Why is the ARM SMMU v1/v2 put into bypass mode on kexec?

Tue Mar 19 11:17:39 PDT 2024

On 2024-03-19 3:47 pm, Will Deacon wrote:
> On Tue, Mar 19, 2024 at 12:57:52PM +0000, Robin Murphy wrote:
>> On 2024-03-14 7:06 pm, Tyler Hicks wrote:
>>> On 2024-03-14 09:55:46, Tyler Hicks wrote:
>>>> Given that drivers are only optionally asked to implement the .shutdown
>>>> hook, which is required to properly quiesce devices before a kexec, why
>>>> is it that we put the ARM SMMU v1/v2 into bypass mode in the arm-smmu
>>>> driver's own .shutdown hook?
>>>>
>>>>    arm_smmu_device_shutdown() -> set SMMU_sCR0.CLIENTPD bit to 1
>>>>
>>>> Driver authors often forget to even implement a .shutdown hook, which
>>>> results in some hard-to-debug memory corruption issues in the kexec'ed
>>>> target kernel due to pending DMA operations happening on untranslated
>>>> addresses. Why not leave the SMMU in translate mode but clear the stream
>>>> mapping table (or maybe even call arm_smmu_device_reset()) in the SMMU's
>>>> .shutdown hook to prevent the memory corruption from happening in the
>>>> first place?
>>>>
>>>> Fully acknowledging that the proper fix is to quiesce the devices, I
>>>> feel like resetting the SMMU and leaving it in translate mode across
>>>> kexec would be more consistent with the intent behind v5.2 commit
>>>> 954a03be033c ("iommu/arm-smmu: Break insecure users by disabling bypass
>>>> by default"). The incoming transactions of devices, that weren't
>>>> properly quiesced during a kexec, would be blocked until their drivers
>>>> have a chance to reinitialize the devices in the new kernel.
>>>>
>>>> I appreciate any help understanding why bypass mode is utilized here as
>>>> I'm sure there are nuances that I haven't considered. Thank you!
>>>
>>> I now see that Will has previously mentioned that he'd be open to such a
>>> change:
>>>
>>>    One thing I would be in favour of is changing the ->shutdown() code to
>>>    honour disable_bypass=1 so that we put the SMMU in an aborting state
>>>    instead of passthrough.
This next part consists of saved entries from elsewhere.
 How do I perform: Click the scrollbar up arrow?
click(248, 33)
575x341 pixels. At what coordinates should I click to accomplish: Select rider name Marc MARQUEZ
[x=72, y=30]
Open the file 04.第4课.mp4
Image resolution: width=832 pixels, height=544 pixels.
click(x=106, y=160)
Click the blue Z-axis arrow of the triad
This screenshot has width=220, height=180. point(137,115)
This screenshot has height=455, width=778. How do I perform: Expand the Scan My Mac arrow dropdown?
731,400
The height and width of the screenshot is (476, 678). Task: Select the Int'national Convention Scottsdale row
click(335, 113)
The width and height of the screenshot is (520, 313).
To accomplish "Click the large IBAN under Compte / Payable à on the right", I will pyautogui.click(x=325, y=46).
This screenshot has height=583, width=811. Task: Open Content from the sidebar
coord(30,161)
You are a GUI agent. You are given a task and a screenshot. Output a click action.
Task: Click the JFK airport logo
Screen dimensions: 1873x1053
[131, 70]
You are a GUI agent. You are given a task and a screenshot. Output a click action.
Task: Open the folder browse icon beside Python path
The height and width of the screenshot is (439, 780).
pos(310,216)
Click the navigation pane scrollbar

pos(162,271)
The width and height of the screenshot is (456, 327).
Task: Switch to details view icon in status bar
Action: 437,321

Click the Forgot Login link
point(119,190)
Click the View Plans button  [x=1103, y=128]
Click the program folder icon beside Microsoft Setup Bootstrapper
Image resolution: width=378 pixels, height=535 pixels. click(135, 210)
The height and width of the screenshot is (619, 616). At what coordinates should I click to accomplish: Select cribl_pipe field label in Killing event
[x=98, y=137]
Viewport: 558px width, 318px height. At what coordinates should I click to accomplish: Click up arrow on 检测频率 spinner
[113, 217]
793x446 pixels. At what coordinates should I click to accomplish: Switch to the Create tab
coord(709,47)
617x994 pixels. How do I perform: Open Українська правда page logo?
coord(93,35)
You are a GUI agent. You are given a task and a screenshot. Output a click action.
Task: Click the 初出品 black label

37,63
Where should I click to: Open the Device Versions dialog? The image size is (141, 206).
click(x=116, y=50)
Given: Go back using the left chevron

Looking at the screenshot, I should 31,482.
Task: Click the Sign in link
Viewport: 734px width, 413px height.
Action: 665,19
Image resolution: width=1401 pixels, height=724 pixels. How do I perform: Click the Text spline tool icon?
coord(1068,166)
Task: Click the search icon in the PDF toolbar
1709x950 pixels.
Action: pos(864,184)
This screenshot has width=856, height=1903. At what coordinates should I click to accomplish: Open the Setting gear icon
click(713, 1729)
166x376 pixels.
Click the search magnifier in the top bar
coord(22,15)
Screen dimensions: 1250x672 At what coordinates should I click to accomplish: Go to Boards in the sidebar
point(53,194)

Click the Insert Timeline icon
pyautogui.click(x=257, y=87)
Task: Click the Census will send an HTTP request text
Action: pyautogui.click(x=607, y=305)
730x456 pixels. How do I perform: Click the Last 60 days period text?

Would that help at all? It would at least
>>>    avoid the memory corruption on missing shutdown callback.
>>>
>>>    - https://lore.kernel.org/linux-arm-kernel/20200608113852.GA3108@willie-the-truck/
>>>
>>> Robin mentions the need to support kexec into a non-SMMU-aware OS. I
>>> hadn't considered that bit of complexity:
>>>
>>>    ... consider if the first kernel *did* leave it enabled with whatever
>>>    left-over translations in place, and kexec'ed into another OS that
>>>    wasn't SMMU-aware...
>>>
>>>    - https://lore.kernel.org/linux-arm-kernel/e072f61a-d6cf-2e34-efd5-c1db38c5c622@arm.com/
>>>
>>> Now that we're 3-4 years removed from that conversation, has anything
>>> changed? Will, is there anything we'd need to watch out for if we were
>>> to prototype this sort of change? For example, would it be wise to
>>> disable fault interrupts when putting the SMMU in an aborting state
>>> before kexec'ing?
> 
> I've grown older and wiser in those four years and no longer think that's
> a good idea :) Well, older maybe, but the reality is that the code around
> the driver has evolved and 'disable_bypass' is even more of a hack now
> than it used to be.
> 
>> Fundamentally, we expect the SMMU to be disabled at initial boot, so per the
>> intent of kexec we put it back in that state. That also seems the most
>> likely expectation of anything we could kexec into, given that it is the
>> natural state of an untouched SMMU after a hard reset, and thus comes out as
>> the least-worst option.
> 
> Heh, that sounded too good to be true when I read it so I went and looked at
> the code:
> 
> SMMUv3: arm_smmu_device_shutdown() -> clears CR0 but doesn't touch GBPA
> SMMUv2: arm_smmu_device_shutdown() -> writes CLIENTPD to CR0
> 
> So it's a bit of a muddle afaict; SMMUv2 explicitly goes into bypass
> whereas SMMUv3 probably does honour disable_bypass=false! Did I miss
> something?

I think so, namely the utter madness around how and when we do actually 
touch GBPA - if we found SMMUEN set at the start of probe, then we set 
GBPA to abort before initially clearing SMMUEN; if the DT is broken then 
we set GBPA to bypass instead of enabling SMMUEN at the end of probe, 
*unless* disable_bypass was set. Thus by the time we get to shutdown, 
SMMUEN may or may not already be 0 and GPBA may or may not have been 
changed from its initial value to either one of bypass or abort.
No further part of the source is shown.